Saved data entries.
§
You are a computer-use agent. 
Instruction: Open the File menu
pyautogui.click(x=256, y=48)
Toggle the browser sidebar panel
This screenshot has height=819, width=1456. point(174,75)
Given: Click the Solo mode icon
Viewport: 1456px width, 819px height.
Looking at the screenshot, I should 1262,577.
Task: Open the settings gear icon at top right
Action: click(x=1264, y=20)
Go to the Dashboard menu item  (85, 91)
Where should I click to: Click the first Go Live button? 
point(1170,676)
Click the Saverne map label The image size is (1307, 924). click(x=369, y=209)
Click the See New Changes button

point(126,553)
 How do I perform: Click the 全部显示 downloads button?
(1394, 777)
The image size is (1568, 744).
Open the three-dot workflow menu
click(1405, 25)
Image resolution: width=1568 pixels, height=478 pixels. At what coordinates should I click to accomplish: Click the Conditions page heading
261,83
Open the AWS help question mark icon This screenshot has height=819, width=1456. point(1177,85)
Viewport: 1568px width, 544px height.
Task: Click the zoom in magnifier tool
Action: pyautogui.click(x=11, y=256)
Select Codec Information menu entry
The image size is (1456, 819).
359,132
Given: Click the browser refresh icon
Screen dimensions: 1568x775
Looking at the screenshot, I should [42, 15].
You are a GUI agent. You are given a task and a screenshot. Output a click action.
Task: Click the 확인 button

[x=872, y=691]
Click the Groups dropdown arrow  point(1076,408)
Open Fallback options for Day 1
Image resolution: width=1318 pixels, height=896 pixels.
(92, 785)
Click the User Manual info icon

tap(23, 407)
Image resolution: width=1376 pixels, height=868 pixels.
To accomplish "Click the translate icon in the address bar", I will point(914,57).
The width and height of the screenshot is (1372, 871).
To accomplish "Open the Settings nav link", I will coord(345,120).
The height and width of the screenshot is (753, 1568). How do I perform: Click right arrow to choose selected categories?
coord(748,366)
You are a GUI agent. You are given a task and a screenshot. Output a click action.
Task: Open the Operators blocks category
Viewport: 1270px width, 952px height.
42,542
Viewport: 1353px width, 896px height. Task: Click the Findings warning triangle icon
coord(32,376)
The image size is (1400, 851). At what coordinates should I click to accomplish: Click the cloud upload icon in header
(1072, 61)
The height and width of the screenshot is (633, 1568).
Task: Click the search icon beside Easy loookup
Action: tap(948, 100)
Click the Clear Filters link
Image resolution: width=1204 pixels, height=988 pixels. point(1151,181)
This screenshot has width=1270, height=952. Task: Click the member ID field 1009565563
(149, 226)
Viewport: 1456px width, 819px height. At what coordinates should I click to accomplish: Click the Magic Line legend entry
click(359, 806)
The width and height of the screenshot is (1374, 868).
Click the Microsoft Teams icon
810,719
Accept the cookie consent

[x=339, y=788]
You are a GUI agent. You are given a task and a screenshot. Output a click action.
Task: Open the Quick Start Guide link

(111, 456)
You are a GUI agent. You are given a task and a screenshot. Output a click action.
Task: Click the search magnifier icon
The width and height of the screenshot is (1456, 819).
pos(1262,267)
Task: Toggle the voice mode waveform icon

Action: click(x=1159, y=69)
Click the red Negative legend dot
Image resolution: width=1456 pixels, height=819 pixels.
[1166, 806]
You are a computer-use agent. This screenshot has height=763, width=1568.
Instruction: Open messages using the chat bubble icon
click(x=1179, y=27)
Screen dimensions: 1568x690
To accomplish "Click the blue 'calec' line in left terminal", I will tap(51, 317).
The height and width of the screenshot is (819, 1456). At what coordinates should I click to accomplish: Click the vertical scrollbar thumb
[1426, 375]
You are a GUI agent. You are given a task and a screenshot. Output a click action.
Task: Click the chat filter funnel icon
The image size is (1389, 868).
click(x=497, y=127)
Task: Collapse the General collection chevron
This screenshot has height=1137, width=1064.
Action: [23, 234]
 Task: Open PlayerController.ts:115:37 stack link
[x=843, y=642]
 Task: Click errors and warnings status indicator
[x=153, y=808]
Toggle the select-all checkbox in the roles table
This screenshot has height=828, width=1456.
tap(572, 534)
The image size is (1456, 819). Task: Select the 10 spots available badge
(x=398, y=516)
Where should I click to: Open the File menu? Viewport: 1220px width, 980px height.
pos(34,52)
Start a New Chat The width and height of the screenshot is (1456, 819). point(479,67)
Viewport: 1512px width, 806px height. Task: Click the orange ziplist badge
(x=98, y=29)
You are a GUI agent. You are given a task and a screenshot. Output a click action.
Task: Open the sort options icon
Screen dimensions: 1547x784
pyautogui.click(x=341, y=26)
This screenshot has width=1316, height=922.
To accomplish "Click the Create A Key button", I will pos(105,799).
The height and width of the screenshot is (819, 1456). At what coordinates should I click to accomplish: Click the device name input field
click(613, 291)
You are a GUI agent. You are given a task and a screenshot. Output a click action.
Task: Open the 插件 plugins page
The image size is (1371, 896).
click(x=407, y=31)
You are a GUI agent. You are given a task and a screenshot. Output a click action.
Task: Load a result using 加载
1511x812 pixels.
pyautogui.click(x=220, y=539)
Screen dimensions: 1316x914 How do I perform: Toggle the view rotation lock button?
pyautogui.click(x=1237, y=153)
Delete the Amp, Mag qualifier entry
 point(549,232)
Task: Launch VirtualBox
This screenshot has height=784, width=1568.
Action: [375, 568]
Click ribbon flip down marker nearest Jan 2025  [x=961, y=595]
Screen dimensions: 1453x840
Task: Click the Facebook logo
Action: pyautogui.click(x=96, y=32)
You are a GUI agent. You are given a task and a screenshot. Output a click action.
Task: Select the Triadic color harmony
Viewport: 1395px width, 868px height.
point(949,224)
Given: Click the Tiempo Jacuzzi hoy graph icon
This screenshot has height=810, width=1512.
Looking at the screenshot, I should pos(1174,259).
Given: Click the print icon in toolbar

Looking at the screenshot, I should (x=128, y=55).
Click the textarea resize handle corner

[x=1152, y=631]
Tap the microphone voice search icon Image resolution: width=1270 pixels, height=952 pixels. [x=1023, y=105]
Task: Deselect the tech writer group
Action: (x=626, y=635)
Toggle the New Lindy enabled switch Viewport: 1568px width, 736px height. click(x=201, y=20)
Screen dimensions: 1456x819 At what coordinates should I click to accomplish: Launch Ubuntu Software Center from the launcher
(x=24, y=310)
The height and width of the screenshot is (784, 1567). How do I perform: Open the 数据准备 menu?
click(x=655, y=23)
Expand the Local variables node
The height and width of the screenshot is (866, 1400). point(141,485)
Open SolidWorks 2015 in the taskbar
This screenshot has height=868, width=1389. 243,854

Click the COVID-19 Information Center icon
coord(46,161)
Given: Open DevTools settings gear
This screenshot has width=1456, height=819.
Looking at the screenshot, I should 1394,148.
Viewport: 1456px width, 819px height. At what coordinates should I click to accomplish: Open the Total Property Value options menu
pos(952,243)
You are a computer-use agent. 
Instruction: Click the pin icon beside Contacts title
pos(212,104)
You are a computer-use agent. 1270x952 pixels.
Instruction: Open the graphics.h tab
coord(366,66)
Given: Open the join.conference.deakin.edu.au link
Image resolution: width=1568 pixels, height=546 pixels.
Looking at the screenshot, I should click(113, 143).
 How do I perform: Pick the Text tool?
§
Look through the entries above; copy every line holding the string "computer".

You are a computer-use agent. 
You are a computer-use agent. This screenshot has height=763, width=1568.
You are a computer-use agent. 
You are a computer-use agent. 1270x952 pixels.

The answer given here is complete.